Bowling with Government
"The Tocqueville Problem" by Theda Skocpol, in Social Science History (Winter 1997), 905 W. Main St., Ste. 18-B, Box 90660, Durham, N.C. 27708–0660. ----------------------------------------------------------------------------------------------------------------------------------------------------
"Nothing strikes a European traveler in the United States more," Alexis de Tocqueville wrote in Democracy in America (1835–40), "than the absence of what we would call government or administration." Conservative champions of civil society often cite the French visitor’s famous work to show that local voluntary associations only flourish with a minimal national government. But, argues Skocpol, a professor of government and sociology at Harvard University, today’s conservatives miss, as Tocqueville himself did, how closely the civic vitality of the early United States was connected with the national government.
"The remarkable size and reach of the U.S. post office gives the lie to any notion that ‘government’ and ‘administration’ were ‘absent’ in early America," Skocpol writes.
Whereas France had only four post offices for every 100,000 inhabitants, and Great Britain 17, the United States had 74. "The postal system," she points out, drawing on historian Richard John’s Spreading the News: The American Postal System from Franklin to Morse (1995), "was the biggest enterprise of any kind in the pre-industrial United States," and for most Americans, it was the federal government. The 8,764 postal workers in 1831, and the 14,290 a decade later, constituted more than three-fourths of all federal employees, and most were part-time postmasters in towns scattered throughout the countryside.
Tocqueville, traveling by stagecoach through remote areas of Kentucky and Tennessee, was astonished by the "circulation of letters and newspapers among these savage woods." Indeed, Skocpol adds, his travels "might not have been possible had not many U.S. stagecoach companies been subsidized through Congress so that mail could be carried to small communities and representatives could travel home to remote districts."
The relative safety, speed, and reach of the federal mail greatly facilitated commerce in the early United States, of course, but the postal system "was even more important for U.S. civil society and democratic politics," Skocpol says.

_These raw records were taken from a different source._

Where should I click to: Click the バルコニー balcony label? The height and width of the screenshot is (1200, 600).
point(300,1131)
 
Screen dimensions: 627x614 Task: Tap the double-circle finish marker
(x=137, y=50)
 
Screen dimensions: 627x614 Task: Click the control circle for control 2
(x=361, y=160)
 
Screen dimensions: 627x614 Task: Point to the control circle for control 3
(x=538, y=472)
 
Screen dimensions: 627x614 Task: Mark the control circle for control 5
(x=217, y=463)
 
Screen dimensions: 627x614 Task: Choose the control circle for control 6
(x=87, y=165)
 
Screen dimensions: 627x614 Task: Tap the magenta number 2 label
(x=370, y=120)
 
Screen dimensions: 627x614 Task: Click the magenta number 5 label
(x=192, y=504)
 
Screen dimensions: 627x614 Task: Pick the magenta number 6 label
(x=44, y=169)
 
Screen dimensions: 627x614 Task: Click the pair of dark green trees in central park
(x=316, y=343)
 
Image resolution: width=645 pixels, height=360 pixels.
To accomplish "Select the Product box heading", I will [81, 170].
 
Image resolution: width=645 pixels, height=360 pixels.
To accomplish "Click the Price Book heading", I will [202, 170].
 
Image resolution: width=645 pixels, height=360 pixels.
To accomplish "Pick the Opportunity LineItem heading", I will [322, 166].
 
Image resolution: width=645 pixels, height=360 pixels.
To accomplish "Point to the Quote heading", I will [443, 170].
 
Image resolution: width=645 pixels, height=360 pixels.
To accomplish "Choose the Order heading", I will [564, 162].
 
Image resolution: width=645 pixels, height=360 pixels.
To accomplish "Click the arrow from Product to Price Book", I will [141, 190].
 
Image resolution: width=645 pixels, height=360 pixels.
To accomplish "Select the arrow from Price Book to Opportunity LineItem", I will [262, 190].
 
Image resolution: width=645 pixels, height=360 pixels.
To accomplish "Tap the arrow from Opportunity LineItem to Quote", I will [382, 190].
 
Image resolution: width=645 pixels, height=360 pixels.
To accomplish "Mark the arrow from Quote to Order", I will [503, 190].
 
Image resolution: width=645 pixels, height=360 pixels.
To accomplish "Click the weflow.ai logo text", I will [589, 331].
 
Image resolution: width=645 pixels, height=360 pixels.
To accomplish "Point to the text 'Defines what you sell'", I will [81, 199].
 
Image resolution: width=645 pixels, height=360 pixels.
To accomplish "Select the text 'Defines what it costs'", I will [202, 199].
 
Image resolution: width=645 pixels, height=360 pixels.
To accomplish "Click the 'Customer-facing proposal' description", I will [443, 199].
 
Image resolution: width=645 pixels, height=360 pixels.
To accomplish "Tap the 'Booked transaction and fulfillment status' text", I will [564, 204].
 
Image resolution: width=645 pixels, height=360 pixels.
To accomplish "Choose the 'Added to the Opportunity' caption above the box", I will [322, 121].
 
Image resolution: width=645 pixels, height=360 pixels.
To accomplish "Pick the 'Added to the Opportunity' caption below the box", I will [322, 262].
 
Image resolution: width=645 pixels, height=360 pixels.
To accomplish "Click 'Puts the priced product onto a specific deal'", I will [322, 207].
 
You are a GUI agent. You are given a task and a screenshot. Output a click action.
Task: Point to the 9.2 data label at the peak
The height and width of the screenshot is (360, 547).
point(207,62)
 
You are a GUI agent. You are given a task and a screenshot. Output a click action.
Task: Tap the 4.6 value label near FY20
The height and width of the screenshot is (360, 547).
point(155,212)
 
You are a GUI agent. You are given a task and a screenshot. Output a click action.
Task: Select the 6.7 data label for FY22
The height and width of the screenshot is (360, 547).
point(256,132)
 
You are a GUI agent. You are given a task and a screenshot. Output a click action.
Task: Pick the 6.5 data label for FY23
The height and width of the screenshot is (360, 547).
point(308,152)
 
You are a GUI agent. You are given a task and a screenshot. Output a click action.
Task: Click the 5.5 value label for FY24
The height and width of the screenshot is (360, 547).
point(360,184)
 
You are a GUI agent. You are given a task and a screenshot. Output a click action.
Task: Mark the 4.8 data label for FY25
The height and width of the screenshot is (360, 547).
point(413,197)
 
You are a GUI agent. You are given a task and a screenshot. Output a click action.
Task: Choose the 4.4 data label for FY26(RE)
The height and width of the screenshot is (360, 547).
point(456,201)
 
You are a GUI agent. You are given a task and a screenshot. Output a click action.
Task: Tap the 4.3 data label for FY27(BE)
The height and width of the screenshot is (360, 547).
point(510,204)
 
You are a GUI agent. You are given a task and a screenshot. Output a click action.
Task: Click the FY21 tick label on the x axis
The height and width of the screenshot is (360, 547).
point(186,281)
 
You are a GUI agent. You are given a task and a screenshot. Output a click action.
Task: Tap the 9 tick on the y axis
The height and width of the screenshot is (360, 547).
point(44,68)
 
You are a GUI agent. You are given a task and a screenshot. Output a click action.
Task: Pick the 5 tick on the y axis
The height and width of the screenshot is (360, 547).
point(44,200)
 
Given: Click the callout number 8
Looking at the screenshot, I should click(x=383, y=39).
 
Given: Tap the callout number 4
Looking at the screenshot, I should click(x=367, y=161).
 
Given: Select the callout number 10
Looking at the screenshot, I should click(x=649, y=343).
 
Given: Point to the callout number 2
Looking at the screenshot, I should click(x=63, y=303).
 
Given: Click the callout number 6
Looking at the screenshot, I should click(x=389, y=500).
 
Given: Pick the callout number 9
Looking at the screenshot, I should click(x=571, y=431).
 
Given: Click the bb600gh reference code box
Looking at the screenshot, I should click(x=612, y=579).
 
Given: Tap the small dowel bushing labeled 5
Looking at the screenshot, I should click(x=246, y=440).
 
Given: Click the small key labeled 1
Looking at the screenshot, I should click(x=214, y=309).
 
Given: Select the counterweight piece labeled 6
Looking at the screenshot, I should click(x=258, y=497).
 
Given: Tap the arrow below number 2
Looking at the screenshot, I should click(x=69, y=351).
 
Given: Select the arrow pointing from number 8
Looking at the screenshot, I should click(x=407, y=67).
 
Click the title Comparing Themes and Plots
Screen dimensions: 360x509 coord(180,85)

Congressmen and senators could communicate freely by mail with their constituents, and "citizens, even those in the remotest hamlets, could readily communicate with one another, monitoring the doings of Congress and state legislatures as well as those of local governments. Voluntary associations soon learned to put out their message in ‘newspaper’ format to take advantage of the mails." By encouraging communications among citizens, she observes, the antebellum postal system helped to draw them into "passionate involvements" in regional and national political campaigns and in moral crusades, such as the temperance and abolitionist movements.
The government’s encouraging role did not end then, Skocpol says. Her preliminary studies suggest that large grassroots voluntary associations, such as the American Legion and the United Auto Workers (UAW), are especially likely to be formed during times of intense national political activity—World War I in the American Legion’s case, the New Deal in the UAW’s. During the 19th century and, to a lesser extent, the 20th, it seems, national politics and government, far from smothering civil society, encouraged it.